Arts Whistler awarded new grant to help musicians and content creators 

Project will produce more than a dozen promotional videos for Sea to Sky music acts

click to enlarge COURTESY OF ARTS WHISTLER - Mo Douglas, executive director of Arts Whistler, is celebrating a new grant to help support local musicians and content creators.
  • Courtesy of Arts Whistler
  • Mo Douglas, executive director of Arts Whistler, is celebrating a new grant to help support local musicians and content creators.

Arts Whistler is preparing to launch a new initiative for local musicians and content creators after receiving an $80,000 grant from an unlikely source.

The BC Rural Dividend fund—from the provincial Forest, Lands, Natural Resources Operations department—aims to support economic development in rural B.C. “In reality, it’s not an arts grant,” says Mo Douglas, executive director of Arts Whistler. “It’s so interesting to me. This grant for us was a real exercise in, ‘You never know what might happen, so it’s worth doing.’”

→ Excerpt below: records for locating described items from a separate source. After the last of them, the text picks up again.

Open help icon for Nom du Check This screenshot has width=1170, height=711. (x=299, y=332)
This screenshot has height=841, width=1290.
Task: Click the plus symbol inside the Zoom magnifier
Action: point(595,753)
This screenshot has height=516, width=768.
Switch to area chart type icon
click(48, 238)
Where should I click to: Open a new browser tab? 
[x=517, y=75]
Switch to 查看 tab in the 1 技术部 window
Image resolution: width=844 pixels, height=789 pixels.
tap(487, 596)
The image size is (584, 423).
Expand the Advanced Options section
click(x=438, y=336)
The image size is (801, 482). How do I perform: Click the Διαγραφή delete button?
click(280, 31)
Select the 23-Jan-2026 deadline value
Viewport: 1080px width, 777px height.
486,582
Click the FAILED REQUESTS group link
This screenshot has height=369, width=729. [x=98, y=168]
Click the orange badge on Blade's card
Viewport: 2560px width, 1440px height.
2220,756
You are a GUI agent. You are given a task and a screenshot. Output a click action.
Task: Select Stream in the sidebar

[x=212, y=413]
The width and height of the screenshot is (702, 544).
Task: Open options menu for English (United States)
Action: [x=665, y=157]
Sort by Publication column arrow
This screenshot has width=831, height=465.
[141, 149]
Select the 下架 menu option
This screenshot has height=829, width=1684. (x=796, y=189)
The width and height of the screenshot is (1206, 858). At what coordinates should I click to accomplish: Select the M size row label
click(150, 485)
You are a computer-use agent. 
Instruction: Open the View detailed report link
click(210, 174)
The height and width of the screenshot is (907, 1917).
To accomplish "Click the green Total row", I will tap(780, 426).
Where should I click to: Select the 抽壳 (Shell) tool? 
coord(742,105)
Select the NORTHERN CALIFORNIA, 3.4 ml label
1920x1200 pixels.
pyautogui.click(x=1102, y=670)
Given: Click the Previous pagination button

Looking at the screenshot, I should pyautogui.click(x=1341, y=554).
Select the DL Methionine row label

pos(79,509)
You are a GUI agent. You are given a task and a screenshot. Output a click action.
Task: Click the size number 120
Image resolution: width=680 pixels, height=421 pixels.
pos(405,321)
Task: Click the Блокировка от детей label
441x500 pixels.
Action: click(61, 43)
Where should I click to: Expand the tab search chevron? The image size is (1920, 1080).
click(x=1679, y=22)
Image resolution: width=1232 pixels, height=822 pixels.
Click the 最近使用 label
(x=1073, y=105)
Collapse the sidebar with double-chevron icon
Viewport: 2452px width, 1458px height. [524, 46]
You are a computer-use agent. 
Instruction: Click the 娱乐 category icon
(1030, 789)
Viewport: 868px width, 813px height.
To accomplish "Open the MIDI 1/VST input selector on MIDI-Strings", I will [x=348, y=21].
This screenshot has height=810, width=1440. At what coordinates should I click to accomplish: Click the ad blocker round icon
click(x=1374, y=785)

The grant required proposed projects to somehow increase employment in a rural area in a field with underemployment. To that end, Arts Whistler’s proposal was dubbed the “Employment Diversification and Resilience Project.”

With the funding, the organization will pair up local content creators—including directors, videographers and photographers—with musicians to create promotional tools for them.

“So the content creators get some work creating content for their portfolios and the music act gets a promotional tool—like a video—to promote themselves and, ideally, get better gigs,” Douglas says. “As it says in the grant, our purpose is to make Whistler a more viable and sustainable place to work.”

In total, they expect to be able to create 12 different promotional videos for 12 different musical acts from the Sea to Sky corridor, spanning from Squamish to Pemberton.

“We have a 16-to-18-month program,” Douglas says. “It gives us time to have this work done and have it done well … This (grant) is actually quite practical and (has) a realistic timeframe.”

While they’ll spend the next month firming up details before doing outreach for applications, Douglas says they expect to hire 14 professionals for the project, ranging from marketing roles to directors and A/V providers.

Their goal is to find people who have some experience in their field, but could use a boost to round out their resume. “The content creators are working professionals, but could use more opportunities and tools in their toolkit. The bands have been around a while, are tight, doing great performances. They’re busy and committed to staying together long-term and they’re creating original music. Those are some things folks should think about,” Douglas adds.

Arts Whistler also stands to benefit from the influx of professional promotional videos as well. “We’re working on upgrading our member profiles portal anyway, but this will allow us to elevate the content for people ready to produce it at that level,” Douglas says. “That’s super exciting too; we can showcase this (before) our shows and on our screens in the building. Ultimately, this kind of thing is exponential.”